From the DE 101 22 679 A1 For example, a thermoelectric thin-film element is known which has a flexible substrate material on which thin-film thermocouples are applied. The thin-film thermocouples are formed from a material combination of two different materials, wherein the first and the second material are arranged and thermally coupled together so that they together form a thermocouple. The two materials are printed on the flexible film or deposited by conventional deposition. There are juxtaposed strips of nickel, for example, as the first material and strips of chromium formed as a second material, wherein the webs and strips are connected at their ends in pairs via a coupling structure of the second material. The coupled webs and strips form a serial connection of several thermocouples on a small area. The high number of thin-film thermocouples leads to a high output voltage of the thermocouple. In the case of this thermoelectric element, the production problem arises of positioning the tiny coupling structures exactly between the webs and strips.

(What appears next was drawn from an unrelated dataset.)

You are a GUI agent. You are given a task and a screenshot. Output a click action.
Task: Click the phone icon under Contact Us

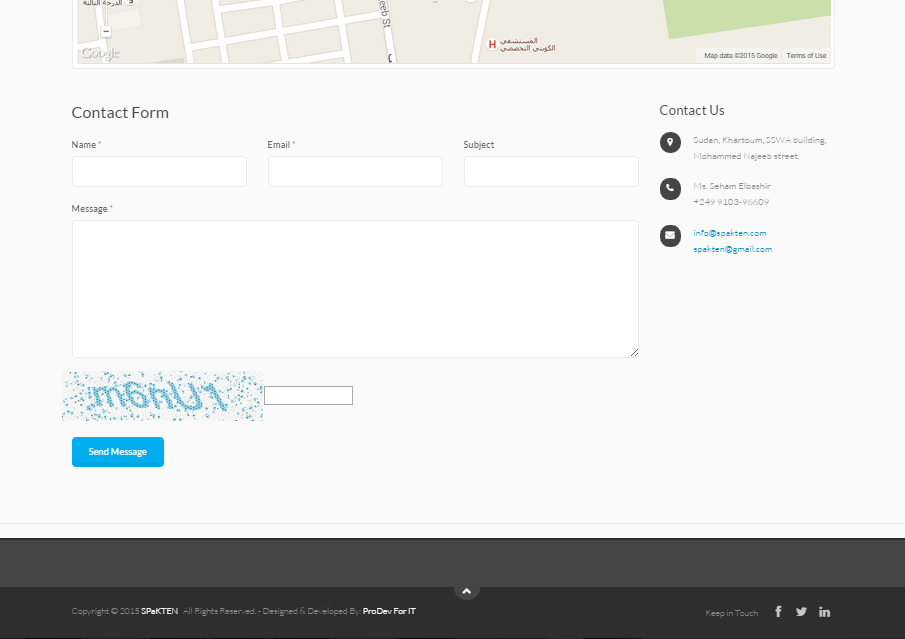click(x=670, y=188)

From the FR 2 064 584 A5 a thermoelectric thin-film element according to the preamble of claim 1 is known. According to the prior art, the different conductive materials for forming the thermal legs must each be applied alternately, which is done by means of conventional deposition methods, such as vapor deposition. The alternating application of the different materials limits the production speed and the reduction of thermoelectric elements produced in this way. Furthermore, passer problems can not be ruled out in the production of the electrical couplings of the thermo leg.

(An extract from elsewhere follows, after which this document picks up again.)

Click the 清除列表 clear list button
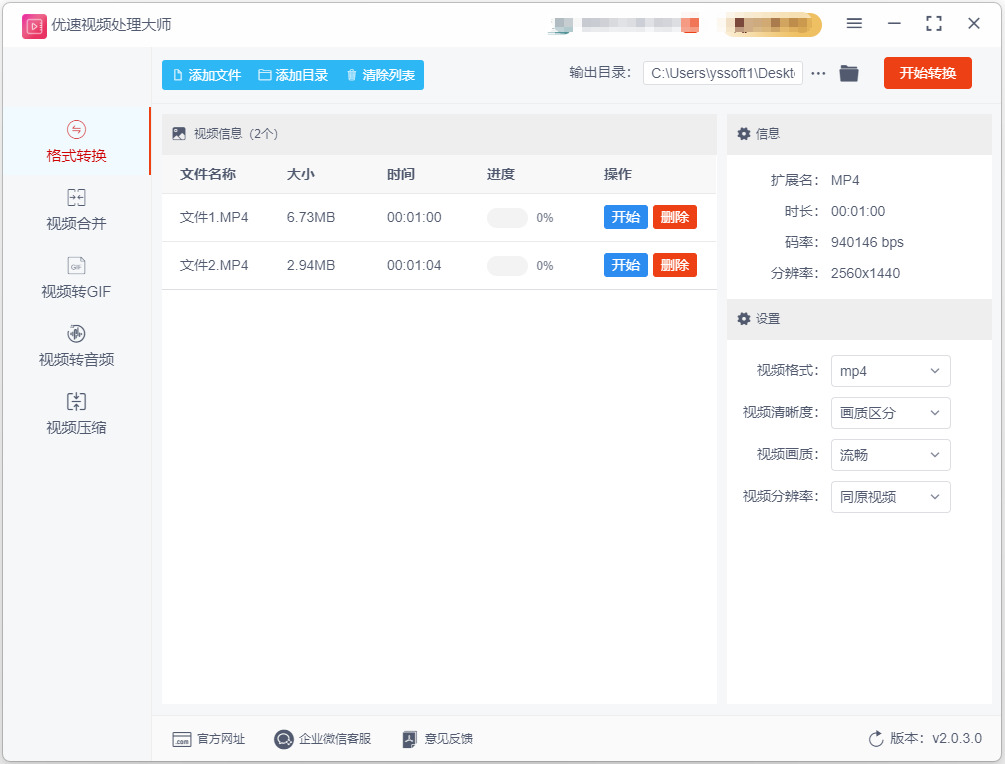Viewport: 1005px width, 764px height. click(381, 75)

Based on this prior art, the present invention seeks to provide a thermoelectric element, which is simple and process reliable to manufacture and avoids the disadvantages resulting from the alternating application of the materials to form the thermoskin. in particular In particular, several thermocouples connected in series should be able to be arranged in a confined space.

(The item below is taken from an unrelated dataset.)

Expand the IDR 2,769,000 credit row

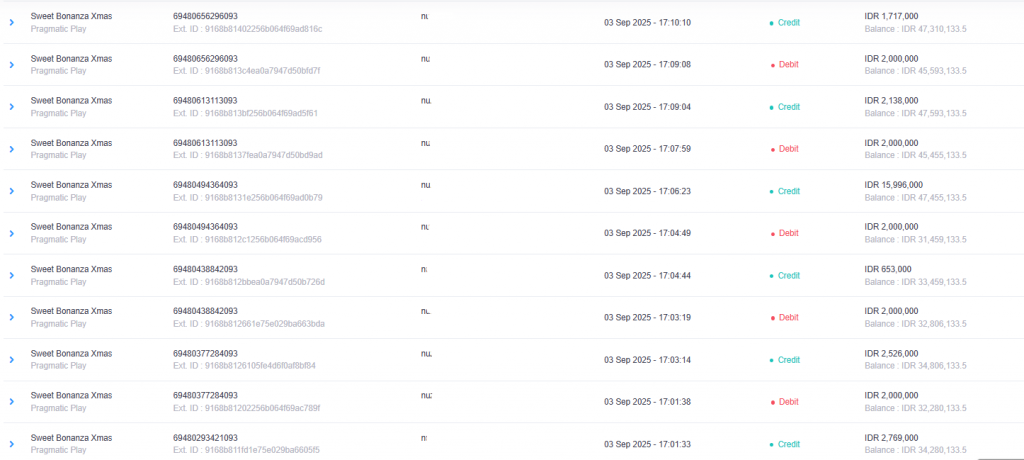coord(11,444)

Of Furthermore, the invention is based on the object, a method to propose, with which such thermoelectric elements mass produced and inexpensive.

These Task is in a thermoelectric element of the type mentioned solved by that all Thermo leg of the first conductive material on one side the support structure and all Thermo leg of the second conductive material on the opposite Side of the carrier structure are arranged. By this measure let yourself an ideal design of the thermoelectric element and the possibility a very simple, yet high-resolution structuring of the thermocouples and realize the electrical connection elements. Behaviour the thermo-electric elements can be advantageous by different leg lengths the thermocouples influence. For very short thermo thighs (smaller 10 μm) decreases the electrical resistance. As a result, the maximum possible thermo-current increases of the thermoelectric element. Of course it is within the scope of Invention not only the leg length, but also the width to vary the thermo leg forming strips.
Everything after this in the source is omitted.